• **What the task requires**
Copy exactly, beginning with the line holding "How do I perform: Click" and ending with the final line of the data beneath this task; copy nothing else, and leave out every picture.

(Stored items)
^^^^^^^^^^^^^^^^

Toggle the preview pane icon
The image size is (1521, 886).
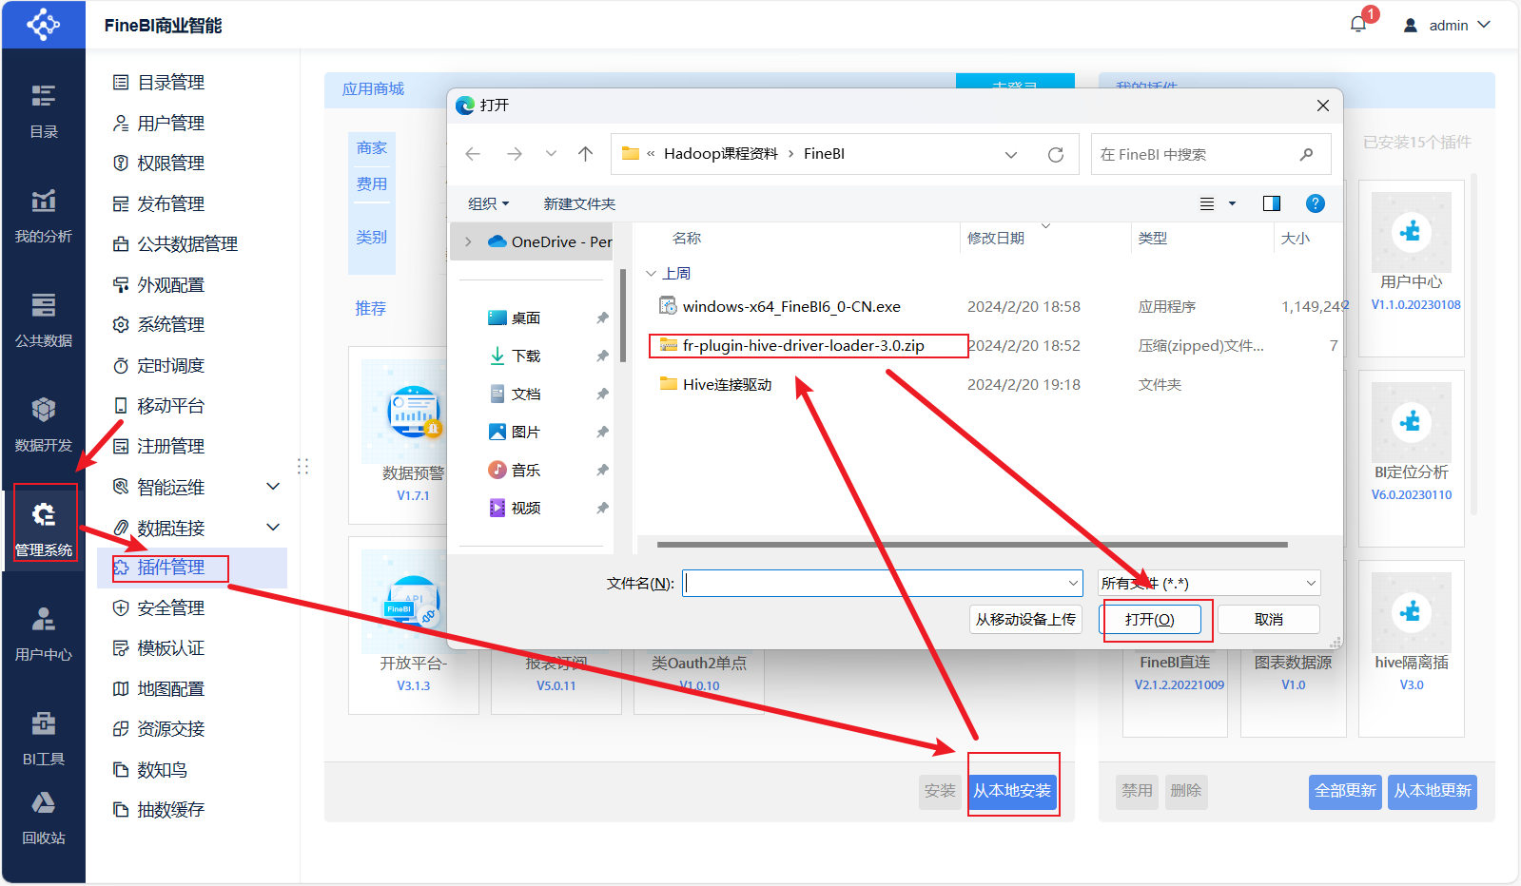1271,203
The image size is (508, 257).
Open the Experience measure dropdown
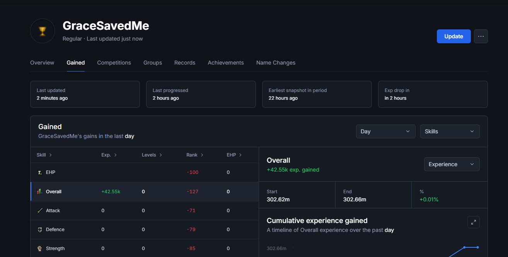[452, 164]
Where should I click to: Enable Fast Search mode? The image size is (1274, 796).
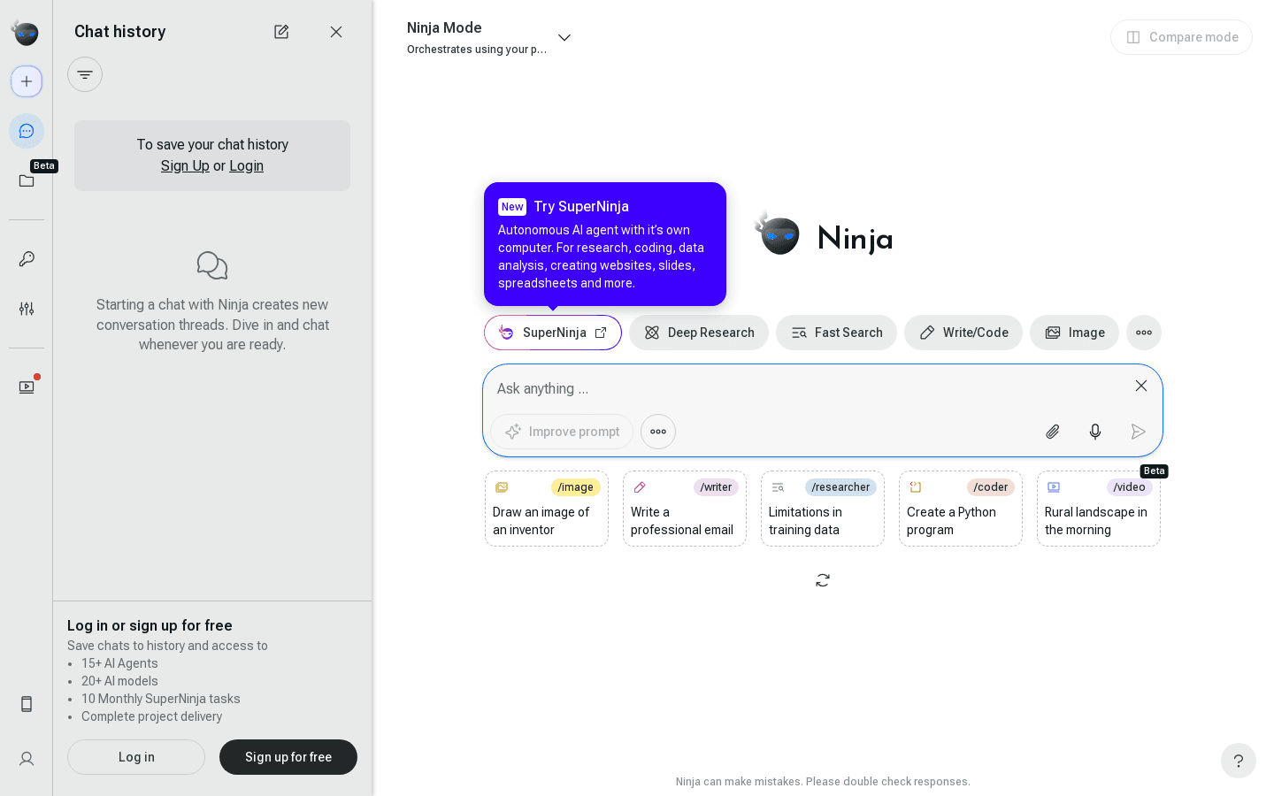click(x=836, y=333)
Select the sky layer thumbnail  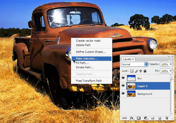pos(131,78)
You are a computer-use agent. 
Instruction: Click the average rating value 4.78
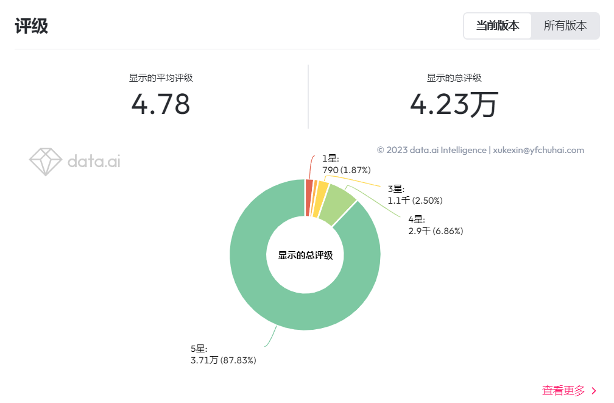pyautogui.click(x=161, y=104)

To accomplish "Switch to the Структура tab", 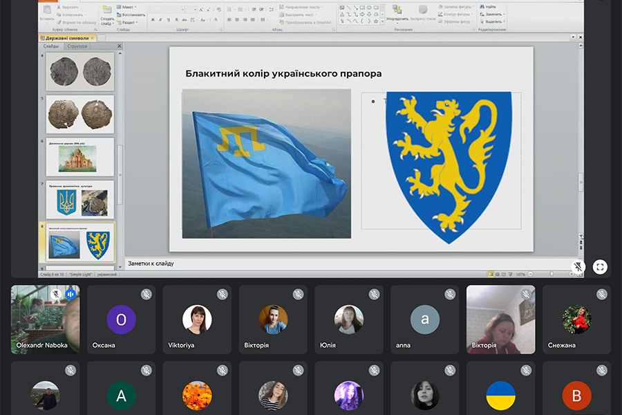I will point(77,46).
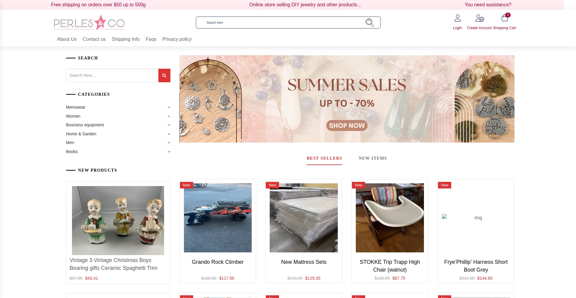
Task: Open the Shopping Cart bag icon
Action: pos(505,18)
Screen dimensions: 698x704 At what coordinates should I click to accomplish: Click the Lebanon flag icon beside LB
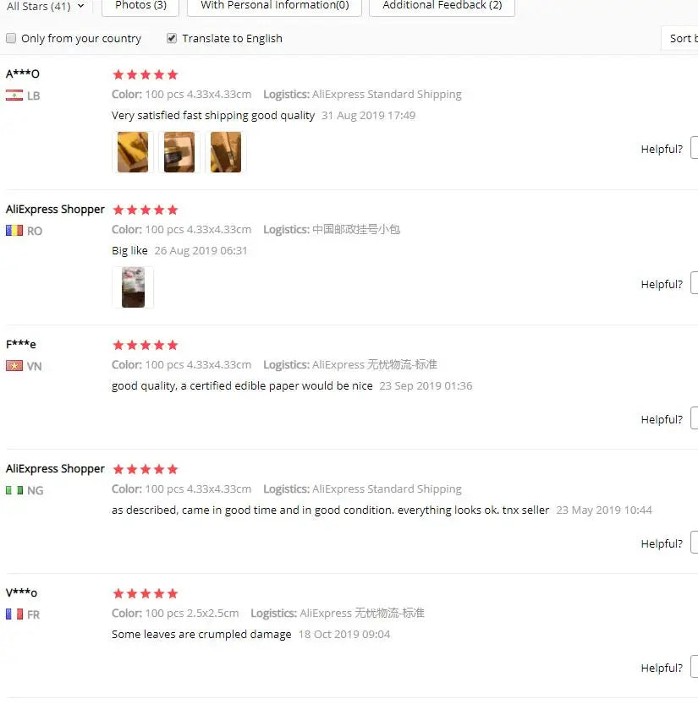pyautogui.click(x=14, y=96)
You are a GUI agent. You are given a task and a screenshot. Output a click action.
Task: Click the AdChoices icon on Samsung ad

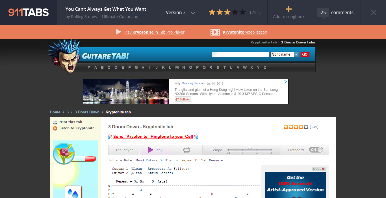(285, 82)
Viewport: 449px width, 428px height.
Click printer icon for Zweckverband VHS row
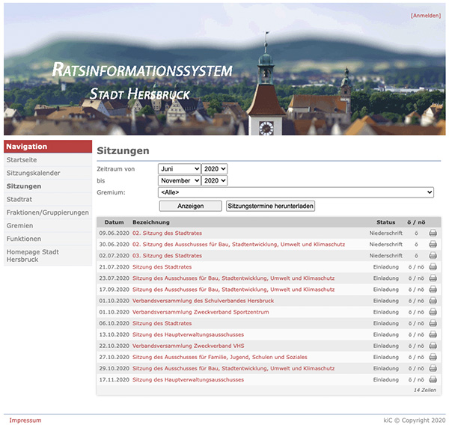pos(433,346)
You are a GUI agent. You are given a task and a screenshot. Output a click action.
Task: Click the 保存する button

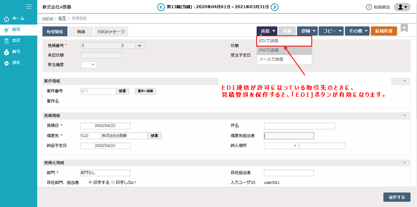396,197
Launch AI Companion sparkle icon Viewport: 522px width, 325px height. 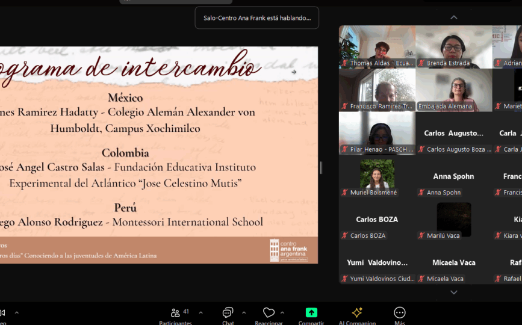(357, 312)
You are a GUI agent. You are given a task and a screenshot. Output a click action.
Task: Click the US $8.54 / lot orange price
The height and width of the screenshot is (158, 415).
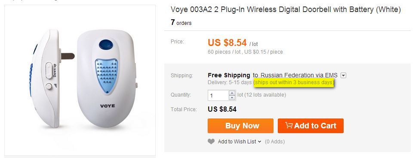point(233,43)
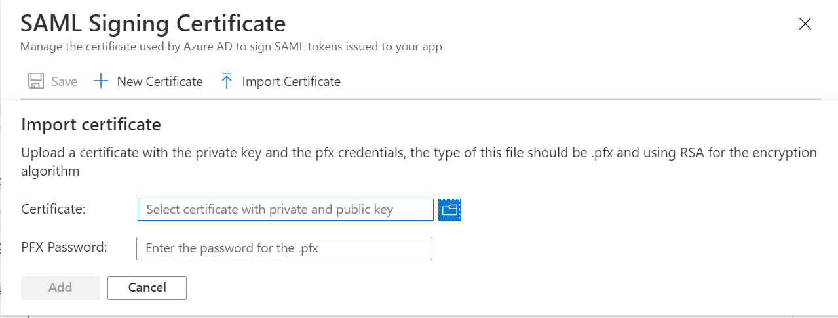Choose the New Certificate toolbar text
This screenshot has height=318, width=838.
coord(160,81)
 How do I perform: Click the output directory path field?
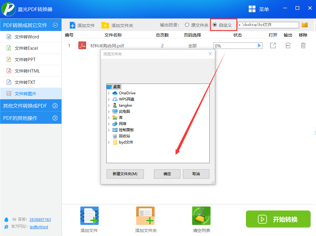[x=268, y=25]
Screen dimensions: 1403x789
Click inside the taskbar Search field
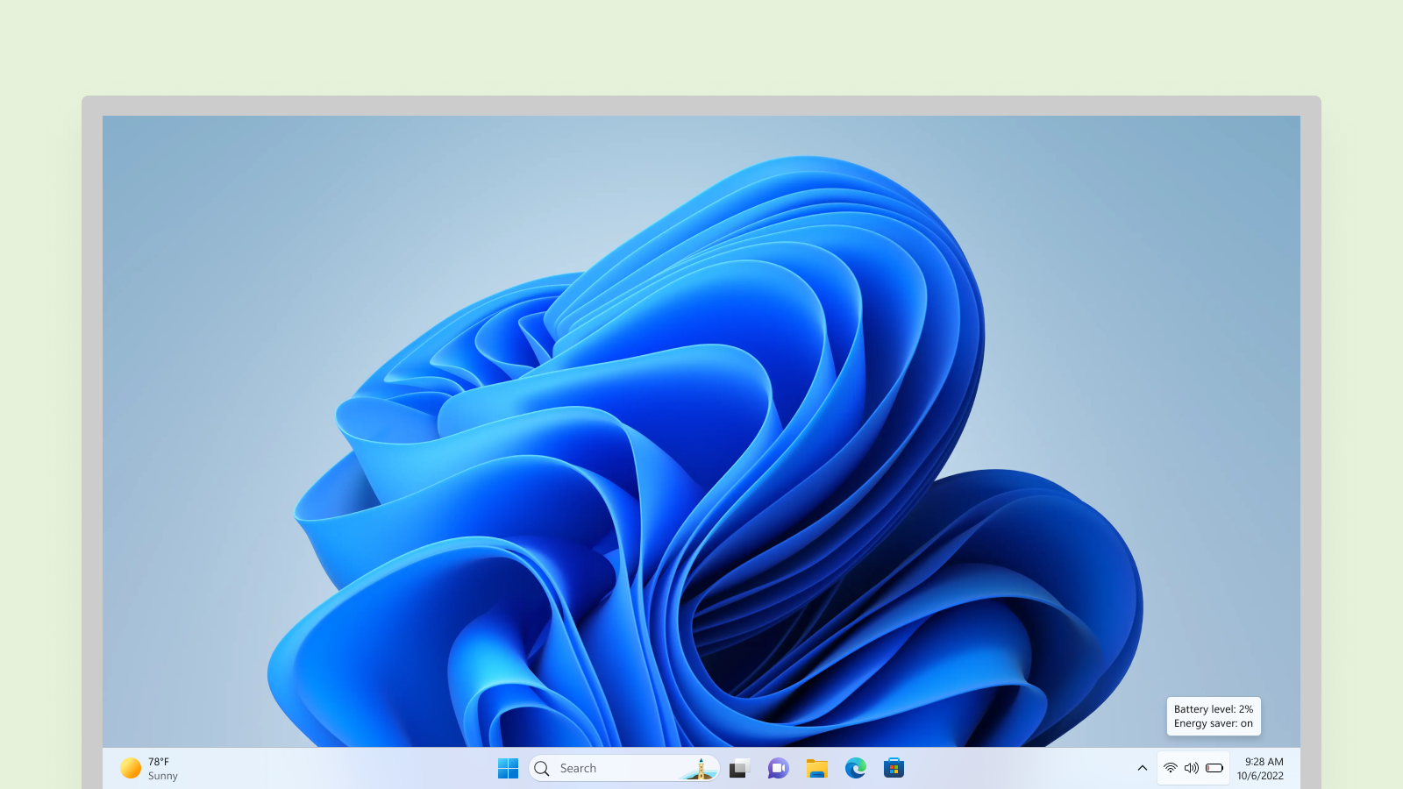[614, 768]
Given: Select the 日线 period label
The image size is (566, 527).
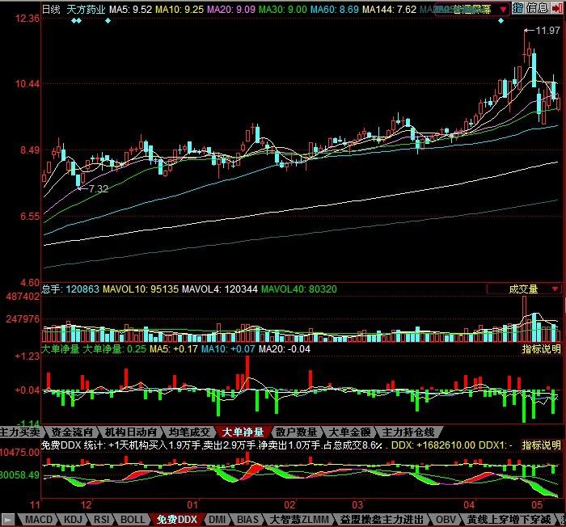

^^^^^^^^^^^^^^^^

• **Result**
 How do I perform: Click the output directory path field?
[x=268, y=25]
Screen dimensions: 1403x789
Click inside the taskbar Search field
[614, 768]
Given: Select the 日线 period label
The image size is (566, 527).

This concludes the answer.